▶ _Task item_
Below are records; reproduce exactly the lines from the first through the one containing "Kite (243, 2494)".
——————————
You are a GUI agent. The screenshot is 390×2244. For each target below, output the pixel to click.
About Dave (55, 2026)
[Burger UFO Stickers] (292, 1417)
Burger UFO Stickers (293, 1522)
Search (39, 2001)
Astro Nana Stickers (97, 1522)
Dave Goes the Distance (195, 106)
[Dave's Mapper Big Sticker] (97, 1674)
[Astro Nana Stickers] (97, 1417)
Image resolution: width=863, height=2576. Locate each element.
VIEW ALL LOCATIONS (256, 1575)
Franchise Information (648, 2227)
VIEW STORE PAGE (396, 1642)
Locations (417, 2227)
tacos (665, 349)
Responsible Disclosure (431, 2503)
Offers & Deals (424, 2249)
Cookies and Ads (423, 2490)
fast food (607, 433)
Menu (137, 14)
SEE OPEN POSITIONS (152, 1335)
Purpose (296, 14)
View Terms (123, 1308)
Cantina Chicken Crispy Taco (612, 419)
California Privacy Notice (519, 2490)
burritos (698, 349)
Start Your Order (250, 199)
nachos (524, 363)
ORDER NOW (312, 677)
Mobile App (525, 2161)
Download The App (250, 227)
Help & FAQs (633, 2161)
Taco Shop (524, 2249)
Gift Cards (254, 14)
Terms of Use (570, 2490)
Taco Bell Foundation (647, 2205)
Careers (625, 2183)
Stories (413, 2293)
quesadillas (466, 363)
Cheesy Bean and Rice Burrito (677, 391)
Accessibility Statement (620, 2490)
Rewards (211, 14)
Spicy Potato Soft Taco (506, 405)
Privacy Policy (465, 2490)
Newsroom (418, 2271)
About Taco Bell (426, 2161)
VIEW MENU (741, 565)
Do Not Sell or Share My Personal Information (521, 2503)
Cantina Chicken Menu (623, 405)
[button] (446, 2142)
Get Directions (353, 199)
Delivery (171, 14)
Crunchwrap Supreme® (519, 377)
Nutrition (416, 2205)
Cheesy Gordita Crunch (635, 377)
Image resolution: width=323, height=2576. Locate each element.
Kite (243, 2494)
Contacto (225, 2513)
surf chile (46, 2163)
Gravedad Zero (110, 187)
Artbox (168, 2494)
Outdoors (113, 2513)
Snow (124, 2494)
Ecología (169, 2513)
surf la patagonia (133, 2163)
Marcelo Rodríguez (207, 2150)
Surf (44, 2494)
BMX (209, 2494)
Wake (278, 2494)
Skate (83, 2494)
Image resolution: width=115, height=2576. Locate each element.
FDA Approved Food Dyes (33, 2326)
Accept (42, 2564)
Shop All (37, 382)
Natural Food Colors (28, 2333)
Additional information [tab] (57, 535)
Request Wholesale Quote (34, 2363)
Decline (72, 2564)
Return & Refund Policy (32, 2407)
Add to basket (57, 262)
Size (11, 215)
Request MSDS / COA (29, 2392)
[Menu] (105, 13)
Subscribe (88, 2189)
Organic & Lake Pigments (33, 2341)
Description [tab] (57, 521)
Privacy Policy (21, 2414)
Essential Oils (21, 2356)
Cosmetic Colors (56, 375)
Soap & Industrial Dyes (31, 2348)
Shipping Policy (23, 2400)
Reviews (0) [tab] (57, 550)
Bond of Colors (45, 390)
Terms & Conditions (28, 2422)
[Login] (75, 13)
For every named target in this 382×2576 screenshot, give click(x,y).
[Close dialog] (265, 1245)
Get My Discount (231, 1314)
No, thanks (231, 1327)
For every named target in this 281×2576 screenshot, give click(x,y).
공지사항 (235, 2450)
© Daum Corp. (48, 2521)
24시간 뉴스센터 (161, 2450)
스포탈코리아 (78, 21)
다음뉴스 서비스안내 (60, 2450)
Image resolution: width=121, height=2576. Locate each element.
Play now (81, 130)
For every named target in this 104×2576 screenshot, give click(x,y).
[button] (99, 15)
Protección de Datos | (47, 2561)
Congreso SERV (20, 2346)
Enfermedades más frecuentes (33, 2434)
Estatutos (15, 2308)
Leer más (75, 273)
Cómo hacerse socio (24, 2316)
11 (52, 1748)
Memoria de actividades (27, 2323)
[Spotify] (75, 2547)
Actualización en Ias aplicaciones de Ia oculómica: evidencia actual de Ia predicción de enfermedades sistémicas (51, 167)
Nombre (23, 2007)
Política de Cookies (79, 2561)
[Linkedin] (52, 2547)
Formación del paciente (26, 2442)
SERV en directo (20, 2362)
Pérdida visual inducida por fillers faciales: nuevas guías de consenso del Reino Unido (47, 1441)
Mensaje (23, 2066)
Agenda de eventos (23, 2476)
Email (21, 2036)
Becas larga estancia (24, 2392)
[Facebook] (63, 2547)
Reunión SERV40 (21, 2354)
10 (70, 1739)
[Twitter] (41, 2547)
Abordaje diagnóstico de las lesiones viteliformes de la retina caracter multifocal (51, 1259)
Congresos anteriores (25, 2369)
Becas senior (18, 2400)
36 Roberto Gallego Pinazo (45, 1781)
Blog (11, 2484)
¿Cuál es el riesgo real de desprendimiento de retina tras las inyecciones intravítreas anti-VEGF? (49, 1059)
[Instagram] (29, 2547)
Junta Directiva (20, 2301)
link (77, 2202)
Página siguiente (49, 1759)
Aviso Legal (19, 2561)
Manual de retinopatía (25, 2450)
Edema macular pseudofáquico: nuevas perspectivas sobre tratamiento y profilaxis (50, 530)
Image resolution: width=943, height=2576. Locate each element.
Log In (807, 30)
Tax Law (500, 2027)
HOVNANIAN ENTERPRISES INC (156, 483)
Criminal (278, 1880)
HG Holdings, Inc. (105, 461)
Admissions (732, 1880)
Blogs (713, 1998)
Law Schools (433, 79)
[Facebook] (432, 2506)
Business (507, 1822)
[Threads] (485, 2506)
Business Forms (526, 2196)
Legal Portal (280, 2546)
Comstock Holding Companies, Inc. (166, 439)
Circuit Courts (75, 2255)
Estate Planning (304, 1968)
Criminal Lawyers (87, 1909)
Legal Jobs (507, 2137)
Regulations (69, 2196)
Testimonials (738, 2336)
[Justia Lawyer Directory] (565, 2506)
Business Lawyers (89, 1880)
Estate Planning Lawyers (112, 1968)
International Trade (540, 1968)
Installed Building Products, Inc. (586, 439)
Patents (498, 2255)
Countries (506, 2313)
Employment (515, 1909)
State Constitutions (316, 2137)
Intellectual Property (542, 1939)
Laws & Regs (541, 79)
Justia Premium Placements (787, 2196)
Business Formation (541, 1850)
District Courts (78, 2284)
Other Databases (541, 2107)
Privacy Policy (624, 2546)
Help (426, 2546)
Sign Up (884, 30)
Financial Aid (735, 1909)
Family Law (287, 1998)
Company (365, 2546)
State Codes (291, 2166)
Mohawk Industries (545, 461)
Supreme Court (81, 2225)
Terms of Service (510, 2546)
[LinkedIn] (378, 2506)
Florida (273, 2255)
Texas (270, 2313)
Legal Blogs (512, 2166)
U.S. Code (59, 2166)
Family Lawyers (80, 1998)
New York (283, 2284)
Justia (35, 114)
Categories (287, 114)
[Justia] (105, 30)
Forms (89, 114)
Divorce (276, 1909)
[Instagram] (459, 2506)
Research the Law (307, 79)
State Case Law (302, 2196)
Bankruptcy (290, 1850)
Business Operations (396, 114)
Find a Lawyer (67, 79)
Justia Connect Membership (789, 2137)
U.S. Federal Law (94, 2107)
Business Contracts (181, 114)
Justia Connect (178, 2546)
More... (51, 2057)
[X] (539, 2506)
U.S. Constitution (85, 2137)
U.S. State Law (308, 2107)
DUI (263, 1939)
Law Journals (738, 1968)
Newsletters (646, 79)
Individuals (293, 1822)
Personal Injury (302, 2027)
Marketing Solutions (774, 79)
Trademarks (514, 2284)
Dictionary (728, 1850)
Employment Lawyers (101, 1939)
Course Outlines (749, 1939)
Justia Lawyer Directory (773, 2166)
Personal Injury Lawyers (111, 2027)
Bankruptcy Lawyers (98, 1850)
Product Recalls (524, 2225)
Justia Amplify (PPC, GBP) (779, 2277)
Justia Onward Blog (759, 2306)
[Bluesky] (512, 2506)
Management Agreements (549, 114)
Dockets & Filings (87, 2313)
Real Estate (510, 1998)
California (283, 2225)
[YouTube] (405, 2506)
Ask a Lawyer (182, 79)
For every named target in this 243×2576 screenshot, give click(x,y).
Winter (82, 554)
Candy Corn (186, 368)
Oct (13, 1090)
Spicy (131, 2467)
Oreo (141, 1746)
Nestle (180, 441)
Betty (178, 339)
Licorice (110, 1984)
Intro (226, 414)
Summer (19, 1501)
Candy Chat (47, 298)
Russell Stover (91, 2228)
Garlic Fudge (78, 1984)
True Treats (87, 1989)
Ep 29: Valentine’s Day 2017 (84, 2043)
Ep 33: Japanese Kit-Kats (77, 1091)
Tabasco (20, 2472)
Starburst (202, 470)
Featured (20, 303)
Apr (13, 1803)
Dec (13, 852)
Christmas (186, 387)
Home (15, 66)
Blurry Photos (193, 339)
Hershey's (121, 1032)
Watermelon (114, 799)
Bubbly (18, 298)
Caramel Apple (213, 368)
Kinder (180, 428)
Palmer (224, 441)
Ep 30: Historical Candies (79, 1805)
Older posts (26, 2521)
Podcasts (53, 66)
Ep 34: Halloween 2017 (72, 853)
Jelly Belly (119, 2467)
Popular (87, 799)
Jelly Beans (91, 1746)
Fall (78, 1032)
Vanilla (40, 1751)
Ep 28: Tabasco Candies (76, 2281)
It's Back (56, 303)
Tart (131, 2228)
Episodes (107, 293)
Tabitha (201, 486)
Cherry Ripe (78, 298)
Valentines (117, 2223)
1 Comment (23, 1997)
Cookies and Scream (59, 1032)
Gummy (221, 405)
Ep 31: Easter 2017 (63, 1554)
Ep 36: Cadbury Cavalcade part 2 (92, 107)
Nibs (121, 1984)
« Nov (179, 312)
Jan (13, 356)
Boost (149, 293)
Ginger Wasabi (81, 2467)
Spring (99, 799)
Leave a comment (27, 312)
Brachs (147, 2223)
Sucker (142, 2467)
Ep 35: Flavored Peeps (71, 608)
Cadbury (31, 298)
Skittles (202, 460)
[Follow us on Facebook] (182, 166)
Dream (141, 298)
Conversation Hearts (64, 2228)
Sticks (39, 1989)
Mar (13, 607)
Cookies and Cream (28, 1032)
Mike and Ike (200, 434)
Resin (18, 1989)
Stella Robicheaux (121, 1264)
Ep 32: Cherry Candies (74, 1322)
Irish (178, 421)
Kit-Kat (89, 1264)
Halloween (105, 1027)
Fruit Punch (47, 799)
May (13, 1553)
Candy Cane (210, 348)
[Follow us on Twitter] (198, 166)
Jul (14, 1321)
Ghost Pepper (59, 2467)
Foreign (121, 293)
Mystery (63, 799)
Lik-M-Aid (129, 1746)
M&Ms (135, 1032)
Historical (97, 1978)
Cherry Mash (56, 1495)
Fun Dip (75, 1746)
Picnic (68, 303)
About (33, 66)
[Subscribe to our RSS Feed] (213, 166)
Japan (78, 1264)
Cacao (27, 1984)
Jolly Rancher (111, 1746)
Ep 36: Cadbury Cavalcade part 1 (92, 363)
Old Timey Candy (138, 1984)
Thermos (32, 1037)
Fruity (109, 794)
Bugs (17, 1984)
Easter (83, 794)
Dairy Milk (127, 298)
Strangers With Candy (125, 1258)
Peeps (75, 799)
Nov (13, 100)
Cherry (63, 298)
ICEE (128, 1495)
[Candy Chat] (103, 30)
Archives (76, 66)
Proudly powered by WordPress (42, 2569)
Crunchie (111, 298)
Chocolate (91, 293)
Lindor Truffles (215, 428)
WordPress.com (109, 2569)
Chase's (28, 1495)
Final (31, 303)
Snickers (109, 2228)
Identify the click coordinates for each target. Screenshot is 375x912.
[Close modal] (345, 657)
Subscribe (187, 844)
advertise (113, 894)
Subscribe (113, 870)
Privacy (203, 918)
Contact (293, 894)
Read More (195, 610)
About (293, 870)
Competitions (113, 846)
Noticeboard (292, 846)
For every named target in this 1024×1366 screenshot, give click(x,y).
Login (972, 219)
——————————
▶ _Task result_
You are a GUI agent. The screenshot is 390×2244. For each target below, output the pixel to click.
About Dave (55, 2026)
[Burger UFO Stickers] (292, 1417)
Burger UFO Stickers (293, 1522)
Search (39, 2001)
Astro Nana Stickers (97, 1522)
Dave Goes the Distance (195, 106)
[Dave's Mapper Big Sticker] (97, 1674)
[Astro Nana Stickers] (97, 1417)
Image resolution: width=863, height=2576. Locate each element.
VIEW ALL LOCATIONS (256, 1575)
Franchise Information (648, 2227)
VIEW STORE PAGE (396, 1642)
Locations (417, 2227)
tacos (665, 349)
Responsible Disclosure (431, 2503)
Offers & Deals (424, 2249)
Cookies and Ads (423, 2490)
fast food (607, 433)
Menu (137, 14)
SEE OPEN POSITIONS (152, 1335)
Purpose (296, 14)
View Terms (123, 1308)
Cantina Chicken Crispy Taco (612, 419)
California Privacy Notice (519, 2490)
burritos (698, 349)
Start Your Order (250, 199)
nachos (524, 363)
ORDER NOW (312, 677)
Mobile App (525, 2161)
Download The App (250, 227)
Help & FAQs (633, 2161)
Taco Shop (524, 2249)
Gift Cards (254, 14)
Terms of Use (570, 2490)
Taco Bell Foundation (647, 2205)
Careers (625, 2183)
Stories (413, 2293)
quesadillas (466, 363)
Cheesy Bean and Rice Burrito (677, 391)
Accessibility Statement (620, 2490)
Rewards (211, 14)
Spicy Potato Soft Taco (506, 405)
Privacy Policy (465, 2490)
Newsroom (418, 2271)
About Taco Bell (426, 2161)
VIEW MENU (741, 565)
Do Not Sell or Share My Personal Information (521, 2503)
Cantina Chicken Menu (623, 405)
[button] (446, 2142)
Get Directions (353, 199)
Delivery (171, 14)
Crunchwrap Supreme® (519, 377)
Nutrition (416, 2205)
Cheesy Gordita Crunch (635, 377)
Image resolution: width=323, height=2576. Locate each element.
Kite (243, 2494)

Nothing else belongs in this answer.